Can you update the turtle smuggling story by rewriting everything from "Mr. Li's story" down to "an X-ray scanner." with "KFC wrapper" changed to "paper napkin"?

### Quoted passage
***

"There's no turtle in there, just a hamburger," said a Chinese man only identified as Mr. Li. "There's nothing special to see inside."
Mr. Li's story circulated around the web after he attempted to smuggle his pet turtle, disguised as a hamburger, along with him on his flight from Guangzhou to Beijing back in August. Li tried to hide his beloved pet using a KFC wrapper, but was found out when security screening workers at Baiyun International Airport noticed the suspicious looking bag passing through an X-ray scanner.
Li is only one of the many bizarre instances of animal smuggling in recent months. Two brothers in New Zealand, in what was described as "youthful bravado" and "exceptionally stupid", smuggled, boiled, crushed, and burned six black rock scorpions from Australia. The brothers snuck the poisonous scorpions through the Christchurch International Airport, in what was a violation of the Biosecurity Act of 1993, and eventually destroyed the animals and burned the bodies after they were found out. After pleading guilty, the brothers are awaiting sentencing scheduled for November 18.

***

### Extracted data

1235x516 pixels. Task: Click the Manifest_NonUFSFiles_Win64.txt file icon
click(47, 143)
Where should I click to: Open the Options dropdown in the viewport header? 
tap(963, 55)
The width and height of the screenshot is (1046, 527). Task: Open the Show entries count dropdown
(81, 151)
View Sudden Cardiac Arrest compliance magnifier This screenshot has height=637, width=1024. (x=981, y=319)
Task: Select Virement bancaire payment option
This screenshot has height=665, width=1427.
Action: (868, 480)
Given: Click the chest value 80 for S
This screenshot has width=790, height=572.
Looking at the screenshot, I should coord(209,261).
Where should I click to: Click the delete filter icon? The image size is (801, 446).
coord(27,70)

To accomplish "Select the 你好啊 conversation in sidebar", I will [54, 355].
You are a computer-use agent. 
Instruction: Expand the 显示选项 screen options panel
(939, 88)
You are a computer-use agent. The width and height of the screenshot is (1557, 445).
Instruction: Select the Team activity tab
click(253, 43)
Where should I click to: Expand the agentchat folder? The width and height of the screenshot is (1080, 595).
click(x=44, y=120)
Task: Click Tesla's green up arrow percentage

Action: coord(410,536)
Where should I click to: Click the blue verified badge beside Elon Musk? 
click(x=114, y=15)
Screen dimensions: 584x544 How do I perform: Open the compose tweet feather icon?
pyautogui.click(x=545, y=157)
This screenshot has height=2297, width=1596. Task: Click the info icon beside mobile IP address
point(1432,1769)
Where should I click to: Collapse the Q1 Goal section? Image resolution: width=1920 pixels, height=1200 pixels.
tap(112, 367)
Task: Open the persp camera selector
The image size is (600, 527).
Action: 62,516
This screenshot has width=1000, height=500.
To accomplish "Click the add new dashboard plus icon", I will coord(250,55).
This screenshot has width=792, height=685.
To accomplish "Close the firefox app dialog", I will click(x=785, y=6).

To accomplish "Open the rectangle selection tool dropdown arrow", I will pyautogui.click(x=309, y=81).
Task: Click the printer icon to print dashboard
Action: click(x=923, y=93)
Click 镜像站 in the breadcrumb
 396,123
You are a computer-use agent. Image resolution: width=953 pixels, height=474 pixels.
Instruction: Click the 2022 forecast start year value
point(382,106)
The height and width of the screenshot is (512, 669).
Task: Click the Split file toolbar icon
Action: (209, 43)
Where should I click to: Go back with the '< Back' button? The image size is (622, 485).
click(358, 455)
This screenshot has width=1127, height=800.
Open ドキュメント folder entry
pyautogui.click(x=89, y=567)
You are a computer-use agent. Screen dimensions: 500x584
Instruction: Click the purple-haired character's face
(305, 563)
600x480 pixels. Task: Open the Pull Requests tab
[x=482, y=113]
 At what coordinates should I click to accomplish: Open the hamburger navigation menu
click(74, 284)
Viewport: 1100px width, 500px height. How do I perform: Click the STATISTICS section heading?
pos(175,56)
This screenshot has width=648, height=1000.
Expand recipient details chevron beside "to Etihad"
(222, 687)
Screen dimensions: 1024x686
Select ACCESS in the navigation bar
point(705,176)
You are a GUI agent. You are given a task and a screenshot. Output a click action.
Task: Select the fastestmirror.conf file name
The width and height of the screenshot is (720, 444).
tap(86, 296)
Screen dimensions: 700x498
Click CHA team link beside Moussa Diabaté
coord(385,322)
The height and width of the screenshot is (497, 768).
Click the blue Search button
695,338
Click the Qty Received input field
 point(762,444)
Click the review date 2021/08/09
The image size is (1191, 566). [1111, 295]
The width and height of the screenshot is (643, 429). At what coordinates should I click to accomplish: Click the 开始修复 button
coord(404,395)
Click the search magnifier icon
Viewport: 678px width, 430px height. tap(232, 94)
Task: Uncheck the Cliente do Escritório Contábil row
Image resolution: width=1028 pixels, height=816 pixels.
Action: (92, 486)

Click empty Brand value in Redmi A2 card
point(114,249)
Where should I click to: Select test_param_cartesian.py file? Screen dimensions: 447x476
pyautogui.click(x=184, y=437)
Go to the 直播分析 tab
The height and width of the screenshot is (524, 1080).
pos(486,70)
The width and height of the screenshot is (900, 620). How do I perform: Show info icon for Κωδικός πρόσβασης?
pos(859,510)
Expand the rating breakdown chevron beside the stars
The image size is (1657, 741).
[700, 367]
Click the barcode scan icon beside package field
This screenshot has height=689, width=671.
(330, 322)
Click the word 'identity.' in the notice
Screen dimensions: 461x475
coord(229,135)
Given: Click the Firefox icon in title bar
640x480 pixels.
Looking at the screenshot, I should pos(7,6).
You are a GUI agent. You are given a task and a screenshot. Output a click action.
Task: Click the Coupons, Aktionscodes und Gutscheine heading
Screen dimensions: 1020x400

***

### The answer
Mr. Li's story circulated around the web after he attempted to smuggle his pet turtle, disguised as a hamburger, along with him on his flight from Guangzhou to Beijing back in August. Li tried to hide his beloved pet using a paper napkin, but was found out when security screening workers at Baiyun International Airport noticed the suspicious looking bag passing through an X-ray scanner.